INFORMATION section start
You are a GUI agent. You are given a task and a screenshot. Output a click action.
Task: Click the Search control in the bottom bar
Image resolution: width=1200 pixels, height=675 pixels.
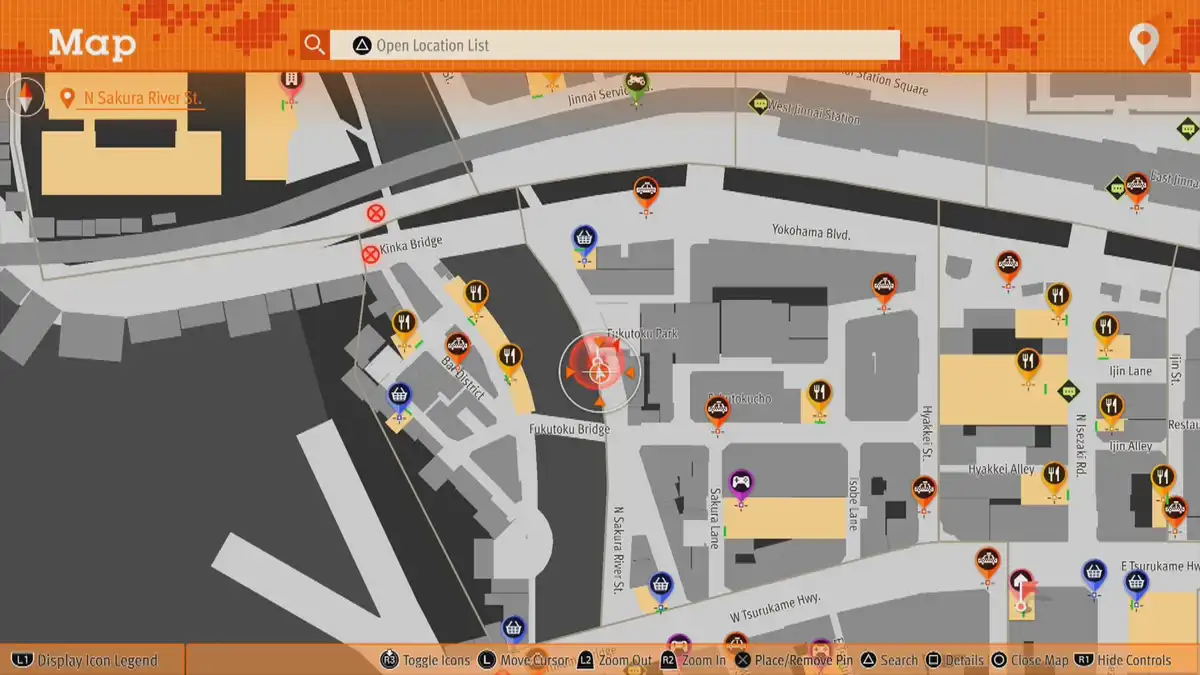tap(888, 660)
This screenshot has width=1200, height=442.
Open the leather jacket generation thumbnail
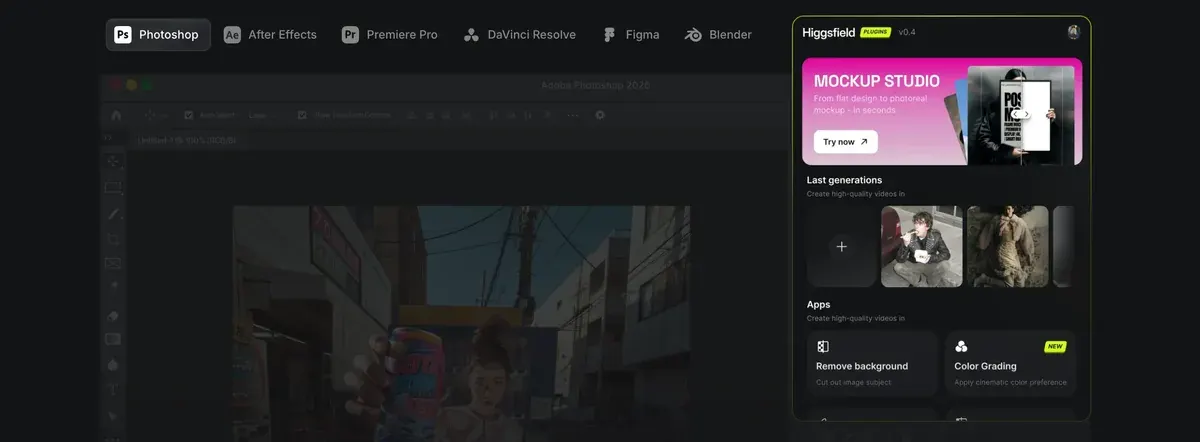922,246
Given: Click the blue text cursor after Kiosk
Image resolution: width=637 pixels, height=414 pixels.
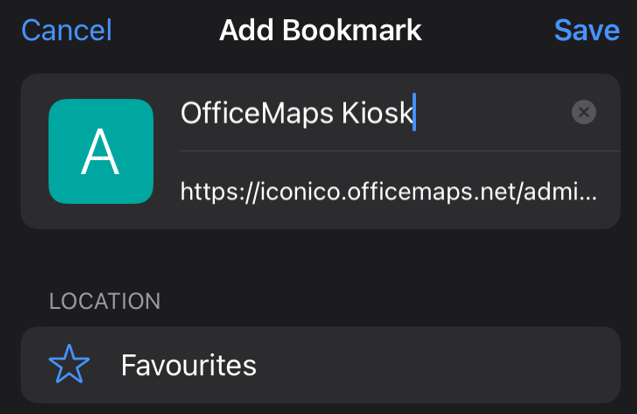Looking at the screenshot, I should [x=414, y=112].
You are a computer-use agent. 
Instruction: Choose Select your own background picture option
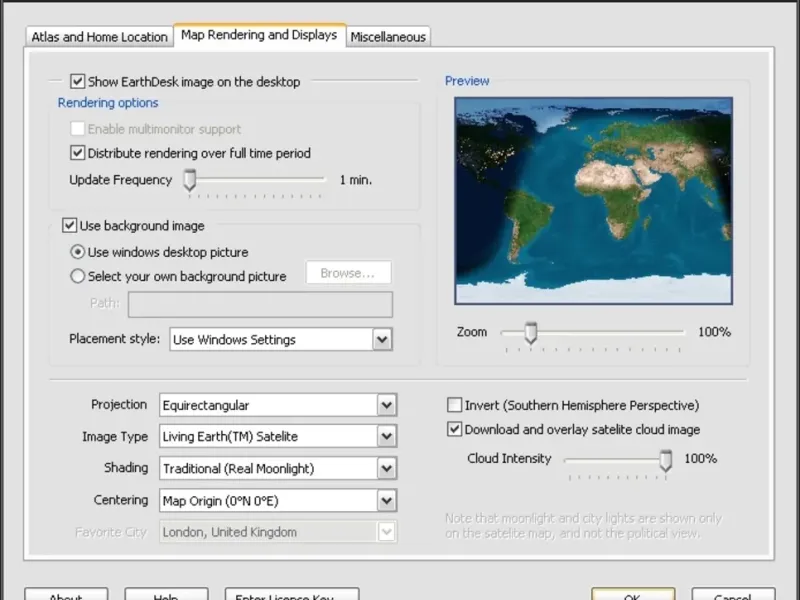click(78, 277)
INFORMATION section end
INFORMATION section start
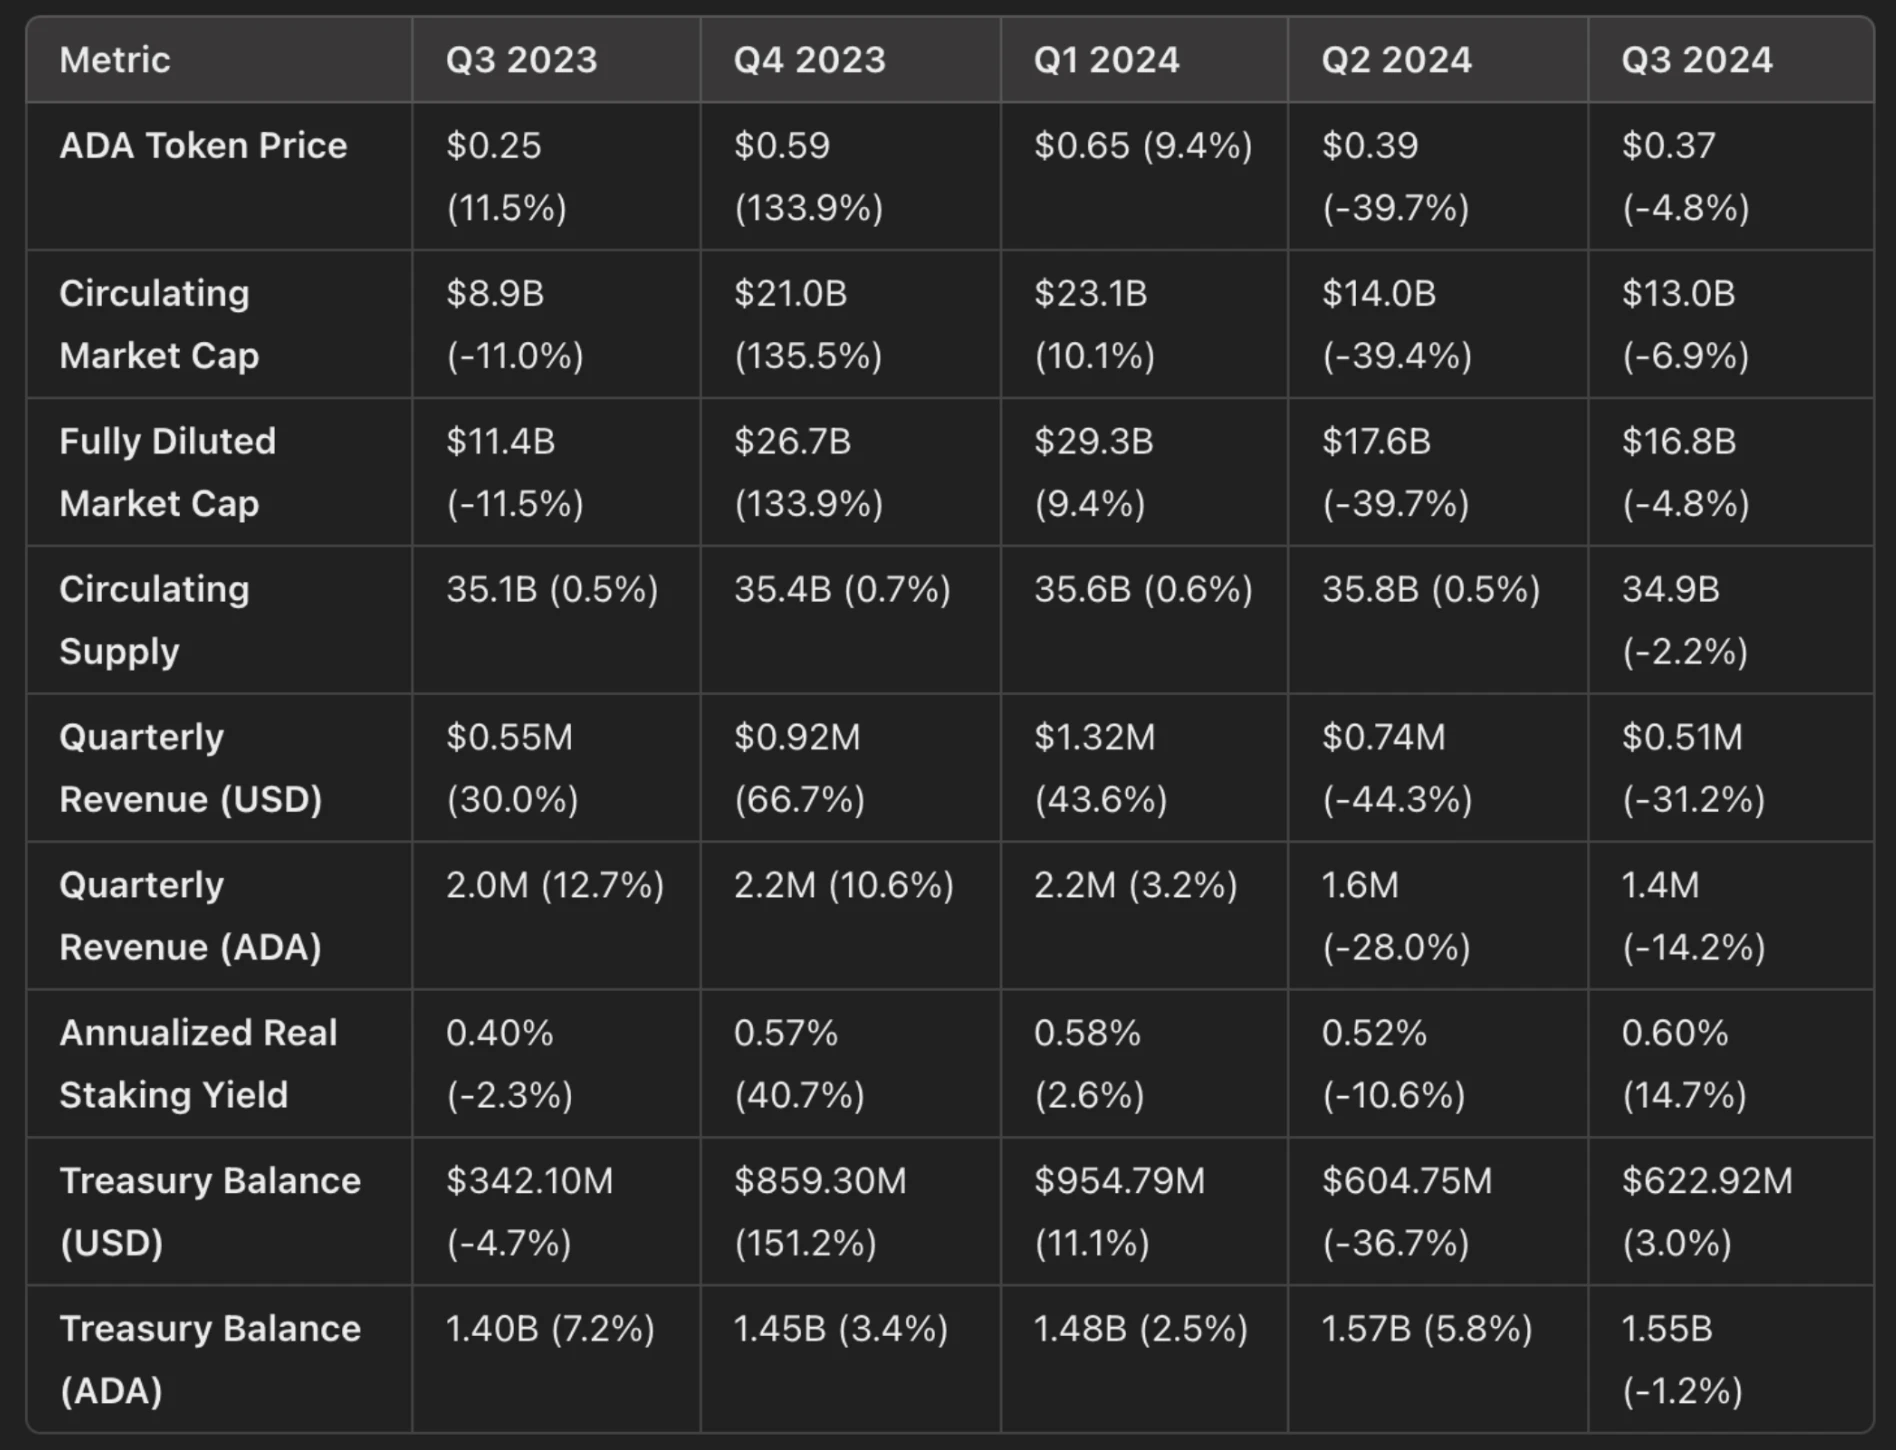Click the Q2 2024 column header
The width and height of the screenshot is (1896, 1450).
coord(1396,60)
INFORMATION section end
--- EXERCISE AIM ---
Whenever "agent" occurs in a line of the entries, copy that line.

--- RESPONSE ---
You are a GUI agent. You are given a task and a screenshot. Output a click action.
You are a computer-use agent. 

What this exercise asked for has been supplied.